Ces sérologies ne sont pas disponibles en routine sur le
terrain et aucun modèle clinique ne permet de prédire
quels patients vont développer des complications : une
vigilance quotidienne s’impose chez tous les patients,
même ceux qui semblent aller bien après le 8e jour.

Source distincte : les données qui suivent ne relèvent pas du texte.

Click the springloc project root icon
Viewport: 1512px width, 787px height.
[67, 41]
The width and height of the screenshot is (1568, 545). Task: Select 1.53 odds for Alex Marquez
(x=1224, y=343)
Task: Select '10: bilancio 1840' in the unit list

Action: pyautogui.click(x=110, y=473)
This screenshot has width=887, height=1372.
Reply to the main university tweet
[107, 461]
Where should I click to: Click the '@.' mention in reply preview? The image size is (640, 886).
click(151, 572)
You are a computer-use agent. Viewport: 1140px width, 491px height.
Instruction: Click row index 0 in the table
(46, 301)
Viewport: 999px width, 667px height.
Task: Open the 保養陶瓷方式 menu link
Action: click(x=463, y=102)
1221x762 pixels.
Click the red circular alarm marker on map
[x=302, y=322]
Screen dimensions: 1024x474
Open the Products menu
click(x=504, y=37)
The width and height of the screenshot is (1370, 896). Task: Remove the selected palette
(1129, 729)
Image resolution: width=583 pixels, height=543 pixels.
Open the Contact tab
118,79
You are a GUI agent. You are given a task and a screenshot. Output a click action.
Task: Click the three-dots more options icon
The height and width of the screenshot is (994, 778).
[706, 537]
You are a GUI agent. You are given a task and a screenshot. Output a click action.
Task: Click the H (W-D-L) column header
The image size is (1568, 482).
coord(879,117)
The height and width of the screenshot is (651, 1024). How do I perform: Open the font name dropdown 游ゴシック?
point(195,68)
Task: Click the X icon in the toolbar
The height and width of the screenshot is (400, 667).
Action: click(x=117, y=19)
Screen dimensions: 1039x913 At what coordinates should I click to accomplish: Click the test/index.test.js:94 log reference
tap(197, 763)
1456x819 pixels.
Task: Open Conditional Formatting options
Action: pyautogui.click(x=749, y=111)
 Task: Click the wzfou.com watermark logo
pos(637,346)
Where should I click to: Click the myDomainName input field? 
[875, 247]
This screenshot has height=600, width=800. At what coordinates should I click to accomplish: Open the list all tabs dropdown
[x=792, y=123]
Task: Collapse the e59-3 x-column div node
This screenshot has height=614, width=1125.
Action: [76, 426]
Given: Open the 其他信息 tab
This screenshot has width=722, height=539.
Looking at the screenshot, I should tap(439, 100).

Un travail a étudié les phénotypes HLA-B de patients
survivants et décédés au décours d’une épidémie en
Ouganda en 2000 (4). L’expression de l’allèle B*07 qui
est associé à une meilleure survie confère un phénotype
qui facilite l’activation des lymphocytes T et l’expansion
de lymphocytes T cytotoxiques précocement dans
l’évolution de la MVE. Les allèles les plus associés
à un profil « non survivant » (par exemple B*67 et
B*15) confèrent un phénotype non répondeur vis-à-vis
du virus.
La maladie à virus Ebola : la pratique
Généralités
Le retour d’expérience concernant la prise en charge
des patients infectés en Guinée et en Sierra Leone dans
les Centres de traitement Ebola (CTE) pendant cette
épidémie est intéressant car les données cliniques ont
été notablement différentes de celles colligées dans
les épidémies précédentes. Pour l’illustrer, nous nous
appuierons sur une Cohorte guinéenne (CG) de 90
patients infectés par le virus Ebola et pris en charge
au CTE de Conakry (capitale guinéenne) du 25 mars
au 20 août 2014 (5) et sur une Cohorte sierra léonaise
(CSL) de 489 patients infectés par le virus Ebola pris
en charge au CTE de Kailahun (district rural) du 23 juin
au 5 octobre 2014 (6).
Ces patients se sont présentés dans les CTE environ
une semaine après le début des symptômes. La
présentation clinique initiale ressemblait à n’importe
quelle maladie infectieuse tropicale. Ainsi, il était
difficile voire impossible au début, de différencier
cliniquement une infection à virus Ebola, d’un accès
palustre, d’une dengue, d’une fièvre typhoïde ou d’une
autre infection virale.
Lors de leur admission, les patients dont le diagnostic
de MVE était confirmé par RT-PCR présentaient de la
fièvre dans moins de 90 % des cas (CG : 72 %, CSL :
87 %). Les patients avaient une altération de l’état
général aussi bien dans la cohorte guinéenne (asthénie :
80 %) que sierra leonaise (asthénie : 77 %, anorexie :
72 %). Les patients étaient algiques se plaignant de
céphalées (CG : 52 %, CSL : 73 %), d’arthromyalgies
(CG : 20 %, CSL : 56 %), de douleurs abdominales
(CG : 27 %, CSL : 51 %), de douleurs thoraciques (CSL :
44 %) et de douleurs rétro-orbitaires (CSL : 12 %). Les
signes digestifs étaient inconstants à l’arrivée : diarrhées
(CG : 34 %, CSL : 48 %) ou vomissements (CG : 60 %,
CSL : 46 %). Le syndrome hémorragique n’était pas au
premier plan, puisque dans la CG, 26 % des patients
présentaient des signes hémorragiques et seulement
5 % dans la CSL. Dans ces cohortes, les patients étaient
traités selon les recommandations OMS de façon
symptomatique mais ne bénéficiaient pas de traitement
antiviral à ce moment de l’épidémie.